Curt interests me because even though he is (as the book’s blurb says) mercurial, he has an innate sense of justice and fairness about being queer. He’s an activist who seeks out the Mattachine Society as he rejects their suit-wearing normalization. He sees nothing wrong with himself and has a positivity about his sexuality that most boys his age simply did not have then. Nor did most men Frederick’s age. This schism is the biggest difference between them, one that can’t be bridged by either sex or love. Or both. No matter how freely Frederick loves/is obsessed with Curt, he feels it’s fundamentally wrong and is, beneath it all, ashamed of it.

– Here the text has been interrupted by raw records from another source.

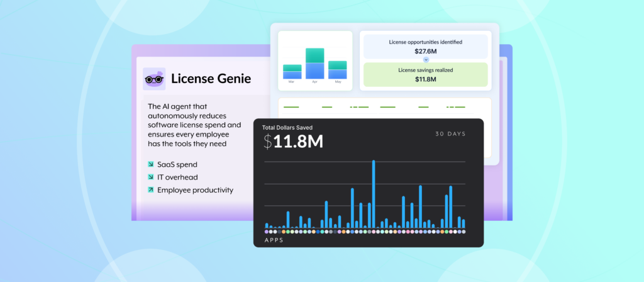
Task: Click the License Genie glasses logo icon
Action: point(154,79)
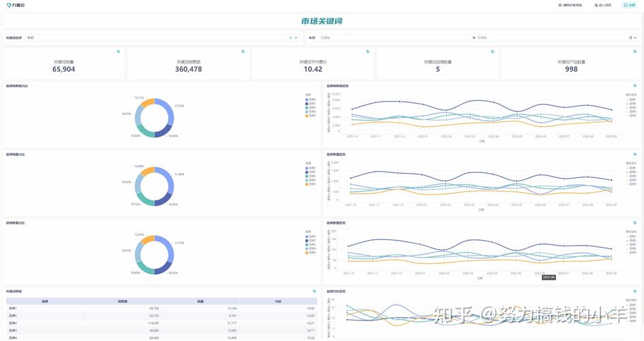Open the 月 granularity dropdown
Screen dimensions: 644x341
[x=631, y=38]

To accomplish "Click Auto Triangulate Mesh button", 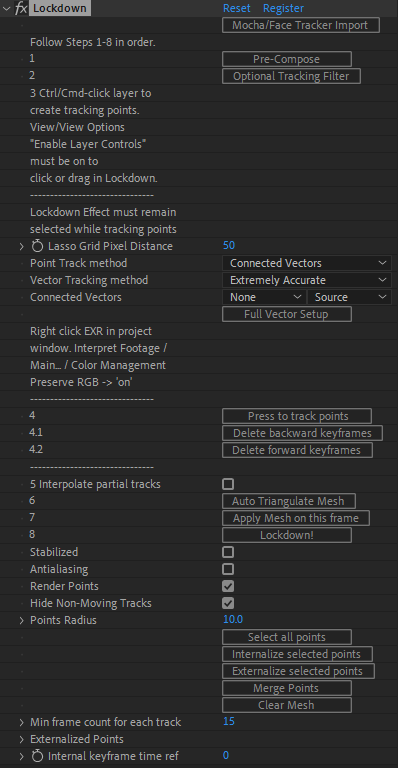I will [x=289, y=501].
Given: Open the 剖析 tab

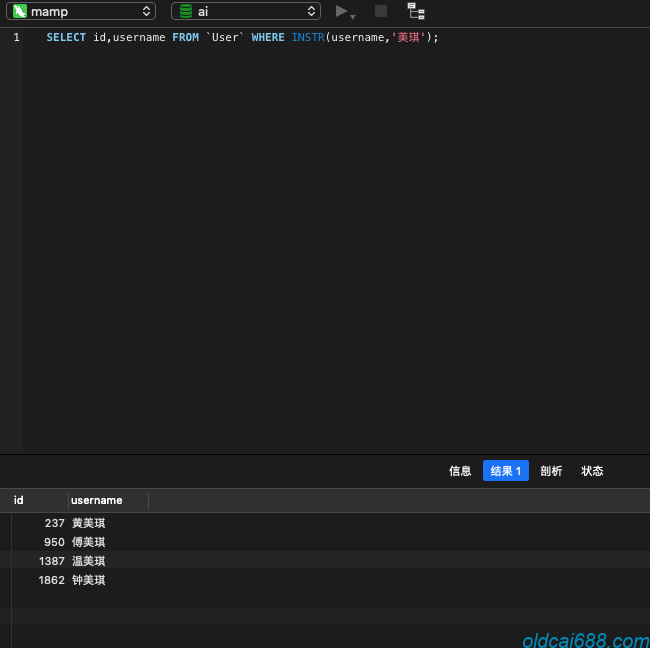Looking at the screenshot, I should [551, 471].
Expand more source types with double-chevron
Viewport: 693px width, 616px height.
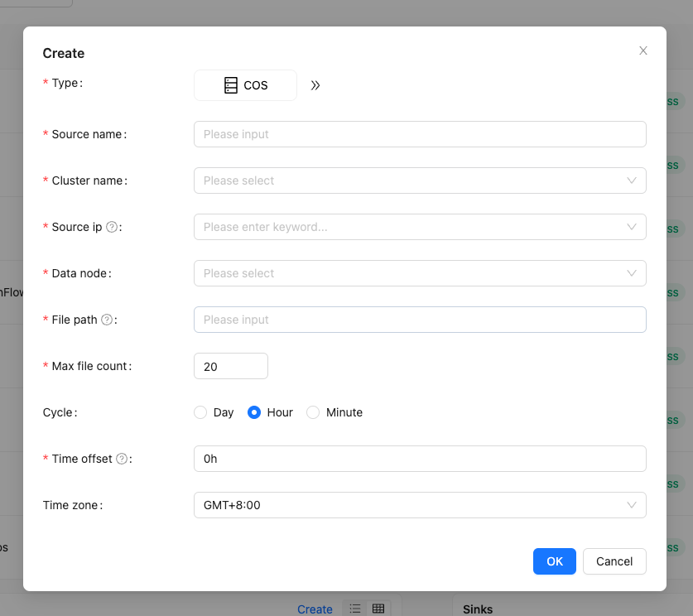[315, 85]
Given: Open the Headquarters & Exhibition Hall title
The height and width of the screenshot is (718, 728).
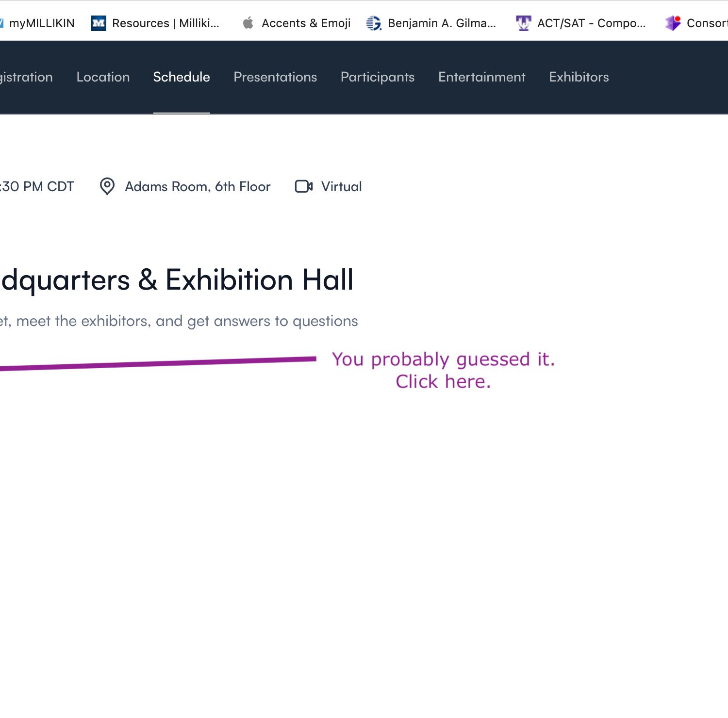Looking at the screenshot, I should point(177,280).
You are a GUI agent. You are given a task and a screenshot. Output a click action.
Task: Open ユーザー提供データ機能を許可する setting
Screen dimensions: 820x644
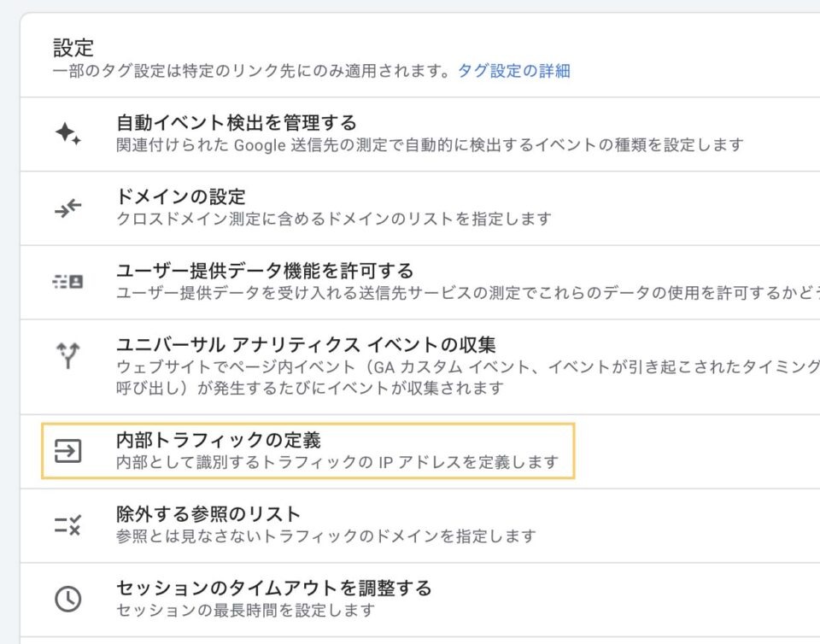pos(265,271)
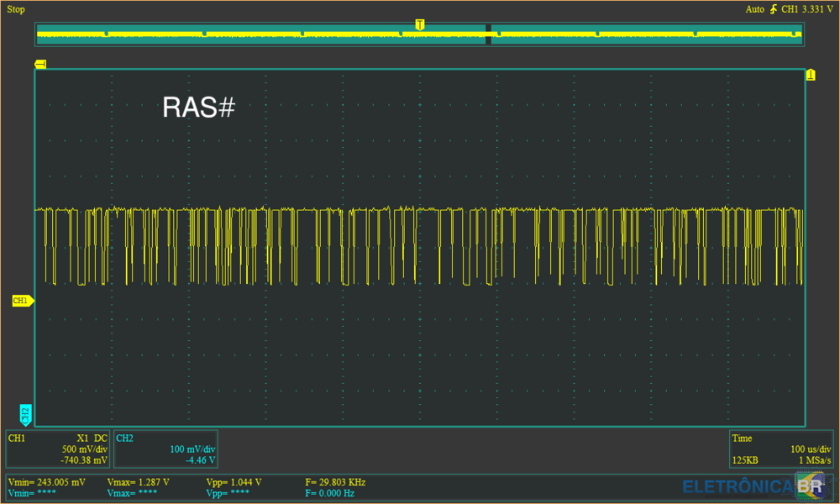840x504 pixels.
Task: Click the Vpp= 1.044 V measurement value
Action: pos(234,482)
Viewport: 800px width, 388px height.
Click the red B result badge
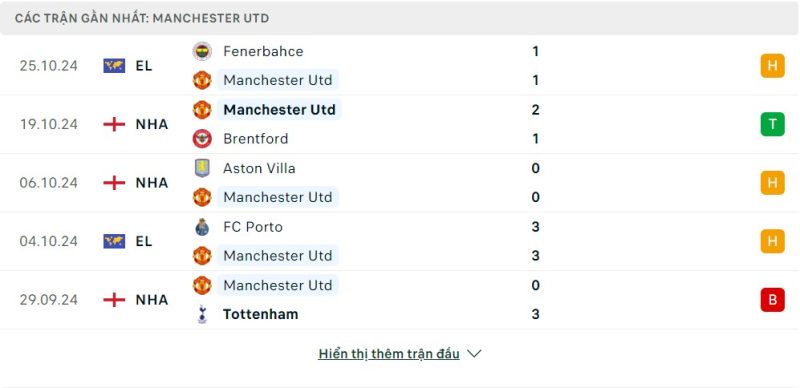click(772, 300)
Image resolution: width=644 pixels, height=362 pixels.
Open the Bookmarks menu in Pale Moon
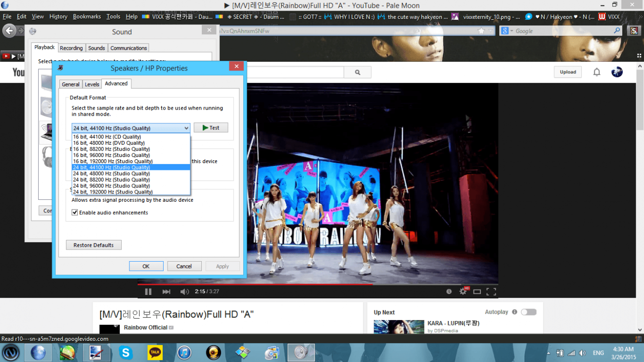point(86,16)
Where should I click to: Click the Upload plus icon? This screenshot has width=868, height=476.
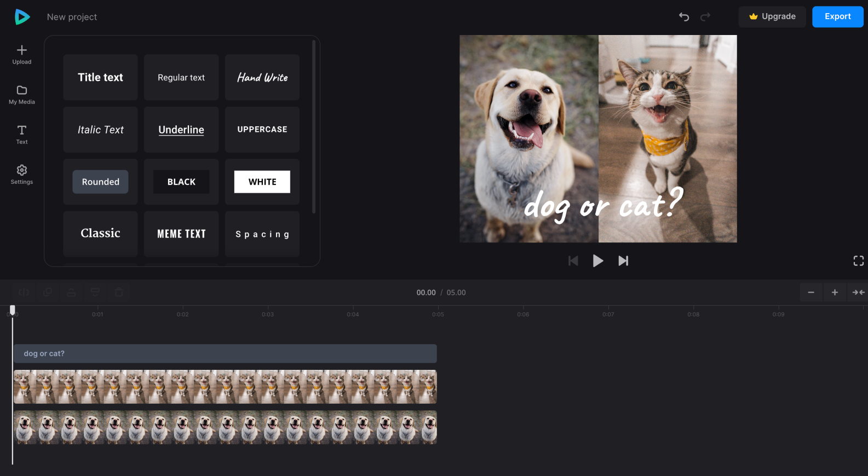(x=22, y=50)
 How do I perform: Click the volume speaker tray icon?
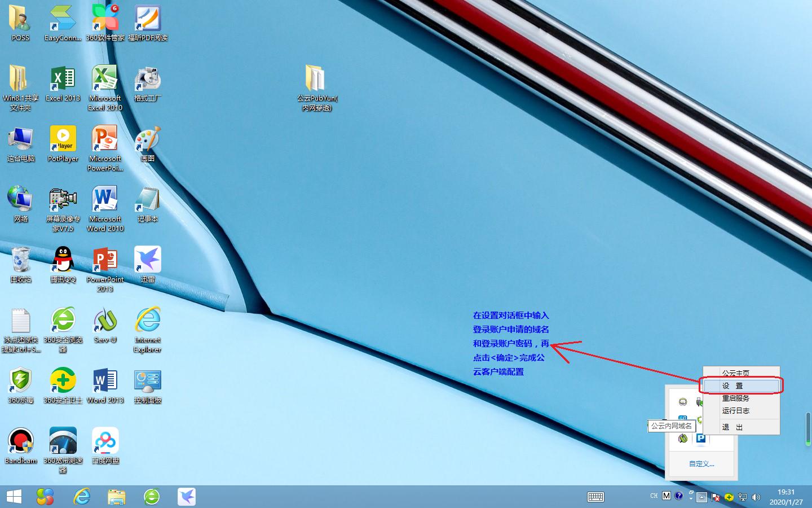[756, 497]
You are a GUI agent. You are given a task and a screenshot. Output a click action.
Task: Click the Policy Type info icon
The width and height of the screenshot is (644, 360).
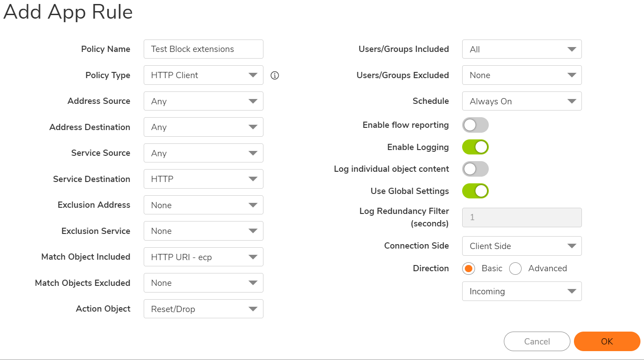pyautogui.click(x=275, y=75)
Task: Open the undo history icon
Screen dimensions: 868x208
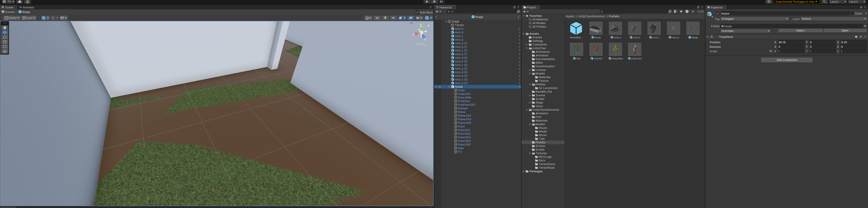Action: (769, 2)
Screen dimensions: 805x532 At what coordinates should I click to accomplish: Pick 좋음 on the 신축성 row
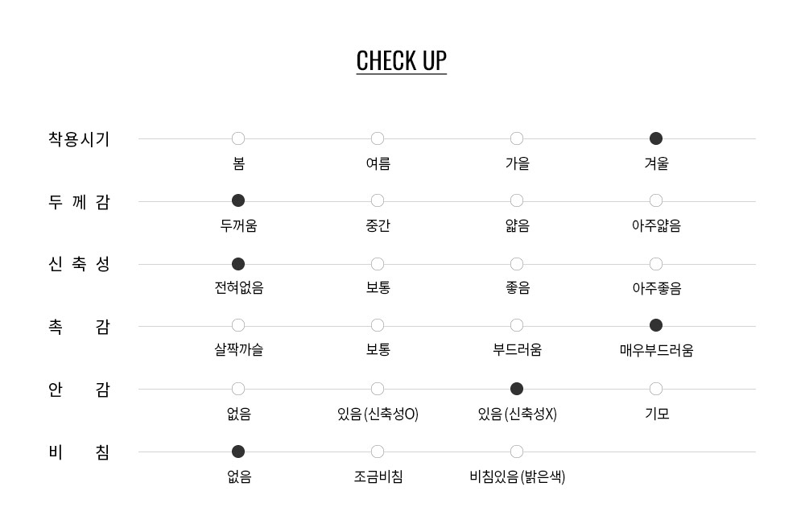[x=517, y=264]
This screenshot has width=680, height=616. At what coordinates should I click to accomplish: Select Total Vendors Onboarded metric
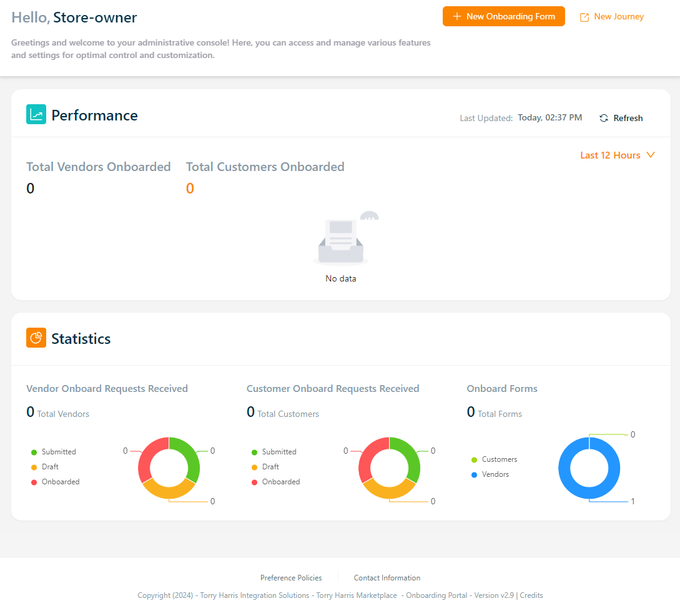[x=98, y=167]
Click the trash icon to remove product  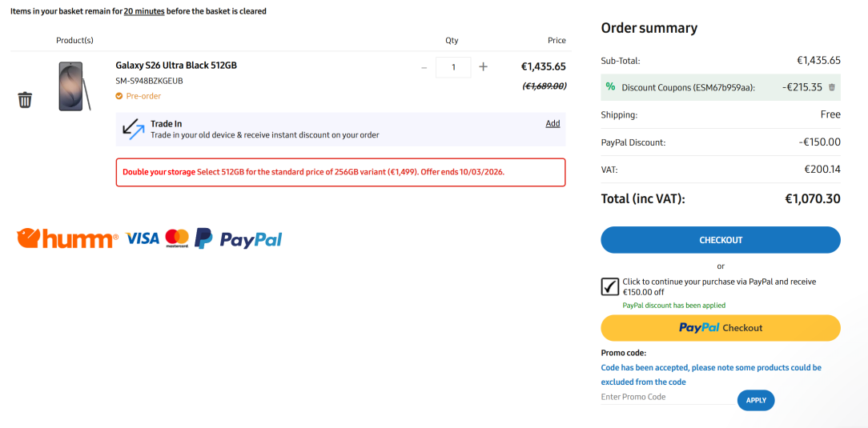[x=26, y=100]
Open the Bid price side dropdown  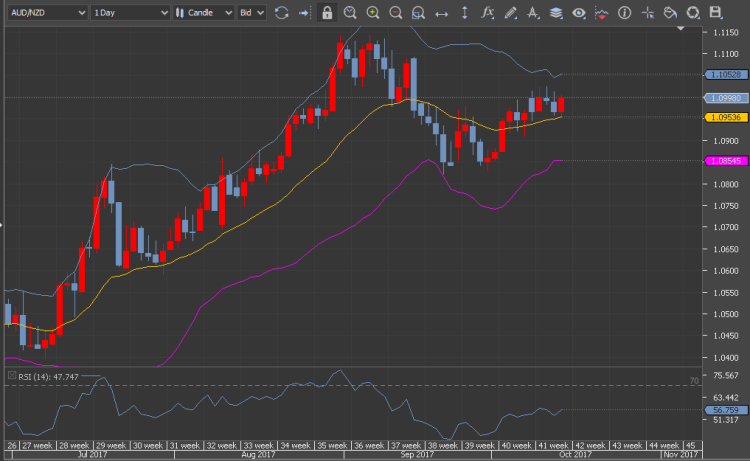click(x=252, y=13)
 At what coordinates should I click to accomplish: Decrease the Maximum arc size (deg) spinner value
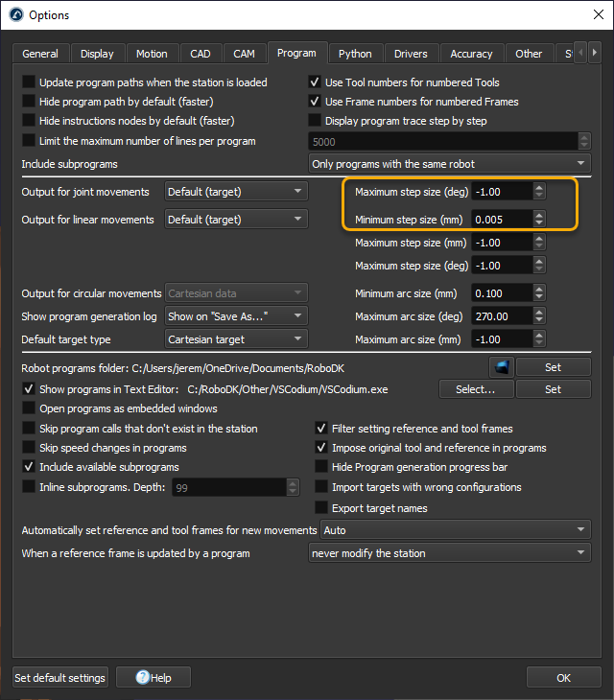[539, 320]
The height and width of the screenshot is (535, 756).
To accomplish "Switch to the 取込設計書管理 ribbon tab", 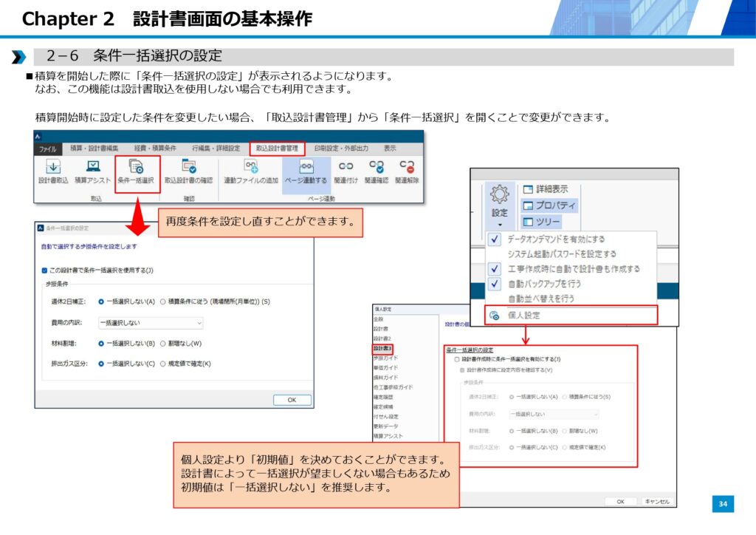I will (277, 148).
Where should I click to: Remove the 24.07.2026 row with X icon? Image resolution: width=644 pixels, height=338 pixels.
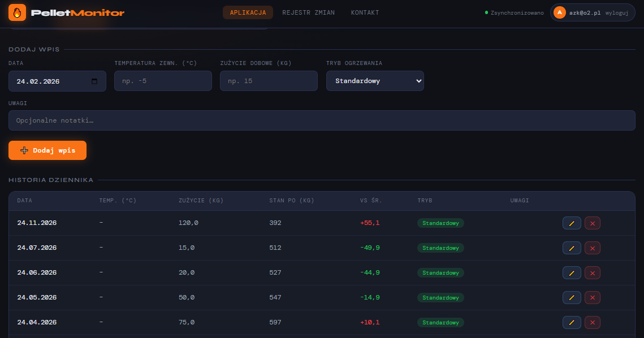tap(593, 248)
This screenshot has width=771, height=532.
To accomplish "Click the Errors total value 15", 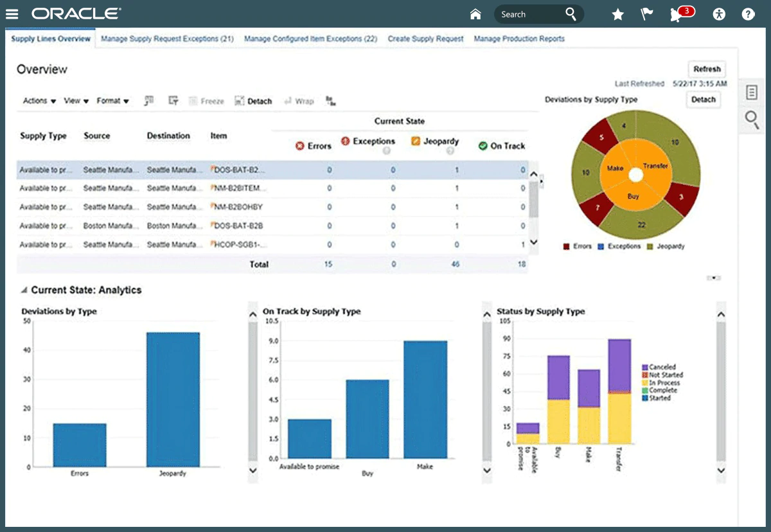I will [328, 264].
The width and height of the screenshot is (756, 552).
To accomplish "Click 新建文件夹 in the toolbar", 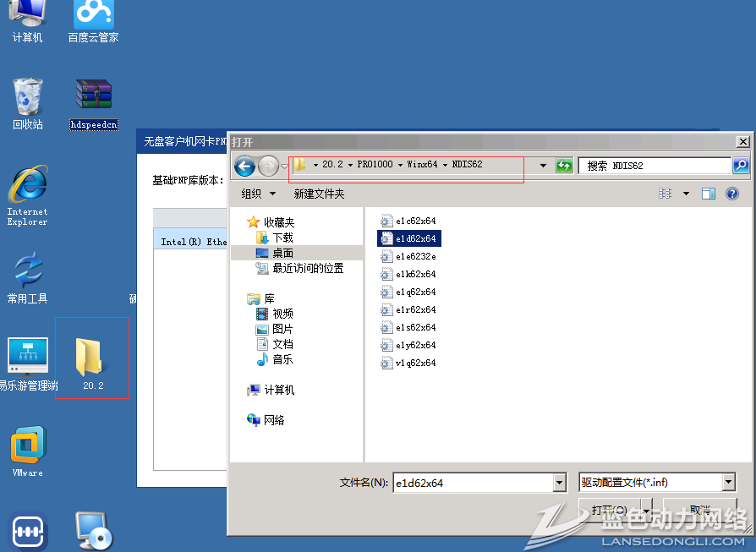I will pos(319,194).
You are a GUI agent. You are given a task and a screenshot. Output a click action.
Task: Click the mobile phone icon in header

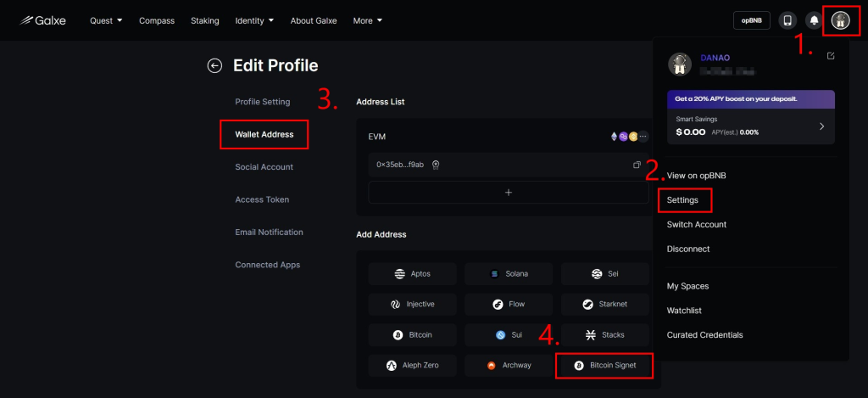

Not that this causes Frederick much grief. He’s happy hating himself. He’s come to that decision long ago and simply no longer has to think about it. No matter how much Curt tries to argue or persuade him otherwise, he won’t be moved. Is it any wonder this relationship is headed for disaster from the very beginning?

Horrigan throws these two polar opposites together but somehow makes them work and, especially when Frederick brings Curt along to Frederick’s father’s funeral, thrive. His family is mystified (well, not really, but no one talks about it). Curt actually seems happy playing the spousal role, even though he insists he won’t be monogamous or tied down.

Pennsylvania Station, then, is a detailed and totally believable examination of a mid-Sixties gay relationship. Its characters are real and its attitudes are wholly in line with the sentiments of the time. Well-written and accessible, it’s a classic in the making. It may only be March, but I know this one will show up on my ten best list in December. Count on it.